Return exactly the lines of the records below, starting at the line that contains "Instruction: Open photo" and ending at the line that contains "Task: Click the Attribute column header", with both of those lines kept.

Entries supplied
#####
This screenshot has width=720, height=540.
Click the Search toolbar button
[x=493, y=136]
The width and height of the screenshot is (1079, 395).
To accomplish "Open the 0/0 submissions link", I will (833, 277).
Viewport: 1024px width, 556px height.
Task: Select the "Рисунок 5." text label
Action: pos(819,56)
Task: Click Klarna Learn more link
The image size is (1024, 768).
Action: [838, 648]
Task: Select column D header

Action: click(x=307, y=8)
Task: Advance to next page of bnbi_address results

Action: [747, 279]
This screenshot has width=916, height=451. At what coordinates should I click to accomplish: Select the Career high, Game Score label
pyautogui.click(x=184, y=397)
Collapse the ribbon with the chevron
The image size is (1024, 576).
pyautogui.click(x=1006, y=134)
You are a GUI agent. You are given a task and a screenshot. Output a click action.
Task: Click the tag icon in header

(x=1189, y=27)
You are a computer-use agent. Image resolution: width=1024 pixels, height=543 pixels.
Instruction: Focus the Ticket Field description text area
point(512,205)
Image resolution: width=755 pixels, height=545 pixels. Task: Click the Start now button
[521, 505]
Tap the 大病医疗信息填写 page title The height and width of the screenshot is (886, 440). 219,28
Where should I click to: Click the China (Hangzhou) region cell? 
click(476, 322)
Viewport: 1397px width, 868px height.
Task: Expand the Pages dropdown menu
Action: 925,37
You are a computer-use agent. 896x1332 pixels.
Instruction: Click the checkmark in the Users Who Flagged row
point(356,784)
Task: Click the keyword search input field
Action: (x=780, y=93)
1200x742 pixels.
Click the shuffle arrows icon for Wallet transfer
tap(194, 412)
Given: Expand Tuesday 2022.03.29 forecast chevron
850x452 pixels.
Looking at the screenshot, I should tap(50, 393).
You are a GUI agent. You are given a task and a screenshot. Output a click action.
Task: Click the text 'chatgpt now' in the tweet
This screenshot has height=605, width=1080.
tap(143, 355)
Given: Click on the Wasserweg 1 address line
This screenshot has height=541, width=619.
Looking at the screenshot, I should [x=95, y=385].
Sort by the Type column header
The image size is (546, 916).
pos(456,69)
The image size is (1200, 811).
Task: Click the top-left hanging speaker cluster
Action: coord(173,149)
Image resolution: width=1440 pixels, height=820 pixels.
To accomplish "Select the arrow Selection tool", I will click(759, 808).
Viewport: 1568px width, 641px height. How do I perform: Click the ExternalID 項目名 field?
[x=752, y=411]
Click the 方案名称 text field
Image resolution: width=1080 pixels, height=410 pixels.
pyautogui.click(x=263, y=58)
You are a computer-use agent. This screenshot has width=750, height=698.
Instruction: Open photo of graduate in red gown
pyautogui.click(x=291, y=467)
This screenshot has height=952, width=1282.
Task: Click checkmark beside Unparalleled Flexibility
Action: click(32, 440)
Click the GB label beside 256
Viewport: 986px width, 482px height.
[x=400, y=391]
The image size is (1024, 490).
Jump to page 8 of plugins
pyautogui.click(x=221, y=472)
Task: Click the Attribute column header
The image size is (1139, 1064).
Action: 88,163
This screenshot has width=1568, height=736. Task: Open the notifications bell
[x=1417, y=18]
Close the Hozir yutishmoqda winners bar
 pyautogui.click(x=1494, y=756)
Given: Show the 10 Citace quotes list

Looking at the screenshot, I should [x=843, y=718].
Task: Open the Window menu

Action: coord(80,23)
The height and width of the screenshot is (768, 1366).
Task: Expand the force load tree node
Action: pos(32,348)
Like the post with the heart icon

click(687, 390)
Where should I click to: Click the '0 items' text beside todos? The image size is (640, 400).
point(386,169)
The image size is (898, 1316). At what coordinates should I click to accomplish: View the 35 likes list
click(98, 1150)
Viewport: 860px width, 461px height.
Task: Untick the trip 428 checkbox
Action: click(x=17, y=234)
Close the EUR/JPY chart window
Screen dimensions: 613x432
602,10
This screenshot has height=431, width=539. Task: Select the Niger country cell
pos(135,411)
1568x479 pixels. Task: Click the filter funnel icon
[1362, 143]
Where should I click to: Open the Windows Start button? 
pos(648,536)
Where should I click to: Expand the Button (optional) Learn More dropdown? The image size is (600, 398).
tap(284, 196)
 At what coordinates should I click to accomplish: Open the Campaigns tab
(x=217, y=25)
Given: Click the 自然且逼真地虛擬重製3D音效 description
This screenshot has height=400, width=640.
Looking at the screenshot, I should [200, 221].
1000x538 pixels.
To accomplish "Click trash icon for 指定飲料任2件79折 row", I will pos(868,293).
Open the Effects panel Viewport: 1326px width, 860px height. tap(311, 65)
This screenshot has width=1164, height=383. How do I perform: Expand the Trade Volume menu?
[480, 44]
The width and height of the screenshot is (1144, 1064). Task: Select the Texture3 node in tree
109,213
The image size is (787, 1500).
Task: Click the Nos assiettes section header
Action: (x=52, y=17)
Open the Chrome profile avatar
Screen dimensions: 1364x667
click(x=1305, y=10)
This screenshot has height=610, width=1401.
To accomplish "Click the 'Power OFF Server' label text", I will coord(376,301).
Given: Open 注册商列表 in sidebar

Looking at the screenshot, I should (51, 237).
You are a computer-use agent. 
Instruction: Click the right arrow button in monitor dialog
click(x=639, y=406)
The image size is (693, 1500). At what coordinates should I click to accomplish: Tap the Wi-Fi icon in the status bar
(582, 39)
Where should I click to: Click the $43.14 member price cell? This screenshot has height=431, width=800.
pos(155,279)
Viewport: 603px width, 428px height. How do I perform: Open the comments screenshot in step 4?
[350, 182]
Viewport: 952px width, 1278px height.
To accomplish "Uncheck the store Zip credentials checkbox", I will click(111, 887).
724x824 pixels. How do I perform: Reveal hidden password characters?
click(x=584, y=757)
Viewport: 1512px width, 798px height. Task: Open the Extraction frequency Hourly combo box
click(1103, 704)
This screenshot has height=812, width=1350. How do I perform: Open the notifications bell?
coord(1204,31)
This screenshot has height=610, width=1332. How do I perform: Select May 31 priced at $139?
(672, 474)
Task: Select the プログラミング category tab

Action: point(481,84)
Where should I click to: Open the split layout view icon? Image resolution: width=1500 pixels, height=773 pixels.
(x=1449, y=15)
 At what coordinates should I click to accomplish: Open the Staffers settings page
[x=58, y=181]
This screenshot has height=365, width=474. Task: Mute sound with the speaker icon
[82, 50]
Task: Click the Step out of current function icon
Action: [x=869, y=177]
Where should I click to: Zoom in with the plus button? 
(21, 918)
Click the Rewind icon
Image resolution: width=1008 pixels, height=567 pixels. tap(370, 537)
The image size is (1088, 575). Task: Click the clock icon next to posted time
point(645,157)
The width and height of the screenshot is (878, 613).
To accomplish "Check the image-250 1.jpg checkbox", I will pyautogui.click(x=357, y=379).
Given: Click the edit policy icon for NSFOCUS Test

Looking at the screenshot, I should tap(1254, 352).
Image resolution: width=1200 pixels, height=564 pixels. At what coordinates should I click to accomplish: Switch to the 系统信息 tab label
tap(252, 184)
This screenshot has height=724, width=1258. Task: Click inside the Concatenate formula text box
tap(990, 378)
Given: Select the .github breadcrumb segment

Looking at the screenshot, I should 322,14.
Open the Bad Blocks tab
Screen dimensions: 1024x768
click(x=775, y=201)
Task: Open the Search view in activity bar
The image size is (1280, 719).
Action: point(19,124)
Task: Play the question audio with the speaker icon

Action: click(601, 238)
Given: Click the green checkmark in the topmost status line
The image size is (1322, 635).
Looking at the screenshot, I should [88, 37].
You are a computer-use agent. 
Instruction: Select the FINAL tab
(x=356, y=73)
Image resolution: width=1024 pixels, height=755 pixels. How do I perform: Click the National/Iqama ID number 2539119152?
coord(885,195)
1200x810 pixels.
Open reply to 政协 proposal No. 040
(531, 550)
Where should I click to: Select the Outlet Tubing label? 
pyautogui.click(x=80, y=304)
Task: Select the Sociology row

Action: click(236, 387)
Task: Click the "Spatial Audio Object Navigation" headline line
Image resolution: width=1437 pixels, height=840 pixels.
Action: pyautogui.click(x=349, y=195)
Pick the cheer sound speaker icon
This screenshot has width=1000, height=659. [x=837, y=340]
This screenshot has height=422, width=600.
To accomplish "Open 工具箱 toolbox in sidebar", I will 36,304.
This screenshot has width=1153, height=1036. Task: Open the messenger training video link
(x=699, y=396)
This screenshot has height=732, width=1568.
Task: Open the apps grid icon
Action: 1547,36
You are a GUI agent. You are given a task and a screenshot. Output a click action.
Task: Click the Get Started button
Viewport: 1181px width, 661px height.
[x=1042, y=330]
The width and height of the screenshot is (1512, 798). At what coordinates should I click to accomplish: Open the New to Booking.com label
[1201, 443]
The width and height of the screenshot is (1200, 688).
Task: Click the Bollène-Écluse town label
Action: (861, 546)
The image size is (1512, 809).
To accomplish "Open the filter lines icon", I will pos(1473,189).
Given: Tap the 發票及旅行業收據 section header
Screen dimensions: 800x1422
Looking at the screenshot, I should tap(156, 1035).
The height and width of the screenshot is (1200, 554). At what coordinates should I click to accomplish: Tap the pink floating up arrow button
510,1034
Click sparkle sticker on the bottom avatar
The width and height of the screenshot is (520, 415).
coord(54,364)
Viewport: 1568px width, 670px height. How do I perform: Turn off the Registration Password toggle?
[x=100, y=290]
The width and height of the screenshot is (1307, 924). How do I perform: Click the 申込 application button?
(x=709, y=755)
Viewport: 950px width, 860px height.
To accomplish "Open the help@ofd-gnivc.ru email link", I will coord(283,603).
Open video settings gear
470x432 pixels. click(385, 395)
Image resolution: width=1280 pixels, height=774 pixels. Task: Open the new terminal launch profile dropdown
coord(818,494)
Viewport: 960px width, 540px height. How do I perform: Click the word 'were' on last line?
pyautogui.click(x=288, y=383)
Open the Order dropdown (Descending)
#####
Answer area
Instruction: Open photo of graduate in red gown
pyautogui.click(x=291, y=467)
This screenshot has height=952, width=1282.
Task: Click checkmark beside Unparalleled Flexibility
Action: click(32, 440)
Click the GB label beside 256
Viewport: 986px width, 482px height.
[x=400, y=391]
The image size is (1024, 490).
Jump to page 8 of plugins
pyautogui.click(x=221, y=472)
Task: Click the Attribute column header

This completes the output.